The City Manager is proposing further action to prepare for the impacts of climate change, including the increased potential for weather-related emergencies. 

The proposed budget dedicates new funds and positions – including in the Office of Homeland Security and Emergency Management – to promote resiliency and mitigate climate change, with investments in disaster-response infrastructure – such as cold weather shelters – community preparedness programs, and efforts to reduce community-wide greenhouse gas emissions. 

Investing in Public Services 

This year’s proposal for City spending for the fiscal year beginning October 1, 2022, encompasses total expenditures of $5 billion – including $1.3 billion for the General Fund. The Capital Budget includes $1.5 billion in planned spending. 

The General Fund budget covers the City’s base operational costs, maintains current service levels, and makes a series of strategic expenditures, all while maintaining a healthy reserve balance of 14%, consistent with Council’s policy. The largest portion, approximately 62% (around $785 million), is allocated to public safety – 35% to police, 18% to fire, and 9% to emergency medical services. 

Community services encompassing court services, animal services, family health services, and managing the City’s libraries and parks account for about 28% of the General Fund, or $351 million. 

Budget Highlights 

The proposed budget provides: 
 

  • $73 million in planned capital spending to build and repair city sidewalks 

  • $3.4 million and 17 new jobs to improve disaster response and community preparedness 

  • Increased City minimum wage and pay raises to address staffing shortages and sustain services 

  • $27 million for cultural arts, historic preservation and live music, funded by Hotel Occupancy Taxes 

  • $4.8 million to clean up homeless encampments in public spaces and near waterways 

  • 55 new jobs to improve customer service efforts at AUS airport 

  • $79 million investment in affordable housing to meet goals set by the Austin Strategic Housing Blueprint 

  • $1 million towards a Trauma Recovery Center to support victims of violent crime 

  • $3.6 million for wildfire prevention and education 

  • One-time funding of $5 million for emergency rental assistance to prevent homelessness as rents rise 

  • A $2.5 million investment in the Iconic Venue Fund, to help secure places of cultural significance. 


Impact on Taxpayers 

The proposed property tax rate, of 45.19 cents per $100 of taxable value, is 3.5% above the projected ‘no-new-revenue operations and maintenance tax rate’, which is the measure used by the state to determine compliance with its revenue cap. 

Under the proposed budget the typical homeowner would see a reduction of about $111 in the City’s portion of their annual property tax bill.

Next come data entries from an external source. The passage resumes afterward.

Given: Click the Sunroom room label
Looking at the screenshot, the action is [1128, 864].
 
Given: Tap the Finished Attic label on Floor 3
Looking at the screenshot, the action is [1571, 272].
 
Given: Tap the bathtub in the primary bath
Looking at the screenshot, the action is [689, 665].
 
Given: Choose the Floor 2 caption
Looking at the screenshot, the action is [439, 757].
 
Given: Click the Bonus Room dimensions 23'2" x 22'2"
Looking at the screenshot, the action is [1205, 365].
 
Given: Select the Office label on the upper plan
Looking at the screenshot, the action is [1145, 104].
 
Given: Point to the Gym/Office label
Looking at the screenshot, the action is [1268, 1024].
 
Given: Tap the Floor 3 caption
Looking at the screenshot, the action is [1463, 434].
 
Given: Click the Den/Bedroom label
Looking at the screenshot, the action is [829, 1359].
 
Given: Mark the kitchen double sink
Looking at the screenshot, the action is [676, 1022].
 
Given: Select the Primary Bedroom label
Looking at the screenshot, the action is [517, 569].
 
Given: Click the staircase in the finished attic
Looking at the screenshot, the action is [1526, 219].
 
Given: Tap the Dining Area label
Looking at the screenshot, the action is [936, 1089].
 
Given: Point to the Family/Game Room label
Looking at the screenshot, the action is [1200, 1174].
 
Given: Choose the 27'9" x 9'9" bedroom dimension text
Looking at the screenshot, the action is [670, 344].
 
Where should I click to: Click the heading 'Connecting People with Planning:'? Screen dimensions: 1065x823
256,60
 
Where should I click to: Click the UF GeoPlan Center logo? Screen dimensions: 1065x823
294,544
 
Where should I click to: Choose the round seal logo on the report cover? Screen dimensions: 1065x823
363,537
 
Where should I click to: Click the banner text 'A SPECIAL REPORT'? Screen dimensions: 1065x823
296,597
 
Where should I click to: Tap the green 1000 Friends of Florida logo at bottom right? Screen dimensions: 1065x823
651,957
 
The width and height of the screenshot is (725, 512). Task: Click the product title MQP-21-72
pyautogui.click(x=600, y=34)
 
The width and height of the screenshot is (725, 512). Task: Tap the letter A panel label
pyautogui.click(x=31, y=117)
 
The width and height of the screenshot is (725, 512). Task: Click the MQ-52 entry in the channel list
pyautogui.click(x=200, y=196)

This is a result of the interplay between the growth rates in taxable values for owner-occupied homes—which are capped at 10% annual growth—and other categories of property, which are seeing values rise by more than 20%. 

At the same time, some of the City’s rates and fees, including for electricity, trash service, and the transportation user fee, are proposed to rise in response to escalating operations costs, as well as increasing service demands from a growing population. 

When changes to property taxes, rates and fees are combined, a typical Austin tax- and ratepayer would see a year-over-year increase of 2.7% - equivalent to an additional $10.07 per month, or just over $120 per year. 

Next Steps 

Cronk’s presentation was broadcast live and will be available on ATXN’s archive

The coming weeks will provide time for Community Budget Input meetings and City Council Budget Work Sessions. City Council will have the opportunity to review and initiate amendments to the proposed budget before final adoption, which is scheduled to begin on August 17.